« Chaque année en France, plus de 4 000 nouveaux cas de cancer de l’estomac ou du côlon sont attribuables à la consommation de viande transformée. Le facteur de risque est identifié et les additifs nitrités y sont pour quelque chose ; on ne peut plus se permettre de faire comme si on ne savait pas. Il faut agir ». Le Pr Axel Kahn a ainsi apporté sa caution aux détracteurs des sels nitrités.

La Ligue contre le cancer qu’il préside s’associe à l’association Foodwatch et à l’application Yuca pour « exiger l’interdiction des nitrites et des nitrates dans l’alimentation », après que des députés ont envisagé – sans succès – de les taxer. Elles s’appuient sur leur classement comme « cancérogènes probables » par le Centre international de la recherche contre le cancer, organe de l’OMS.

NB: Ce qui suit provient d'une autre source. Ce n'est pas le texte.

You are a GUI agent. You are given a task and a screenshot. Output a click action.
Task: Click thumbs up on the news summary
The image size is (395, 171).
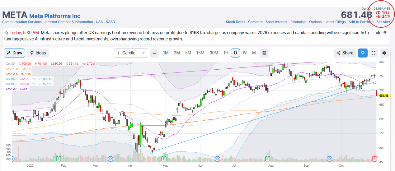(x=378, y=33)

L’Efsa au niveau européen – l’Anses étudiant le dossier au niveau français – avait pourtant jugé que ces additifs étaient sans danger pour l’homme, estimant que la formation de nitrosamines n’était pas en relation directe avec la quantité de nitrates ou nitrites ajoutés.

La Fict reprend cette argumentation : « les nitrites sont autorisés par la réglementation et recommandés par la communauté scientifique pour leur rôle majeur dans la sécurité de la majorité des produits de charcuterie. Ils sont traditionnellement utilisés en charcuterie depuis plusieurs siècles et leur innocuité aux doses utilisées en charcuterie a été confirmée en 2017 par l’Autorité européenne de sécurité des aliments. Les entreprises sont par ailleurs engagées dans la réduction des nitrites afin de répondre aux attentes de naturalité des consommateurs ».

Car l’essor de l’offre de charcuteries promues sans nitrites, à l’initiative d’Herta, apporte de l’eau au moulin des opposants à ces additifs. Fleury Michon vient ainsi de lancer une campagne d’affichage pour expliquer la « singularité » de son jambon zéro nitrite : « un produit moins rose, avec un goût de viande plus prononcé et une date limite de consommation réduite ». En termes marketing, il s’agit seulement de répondre à une « demande consommateur ». Mais c’est aussi une bonne publicité pour les tenants de l’interdiction.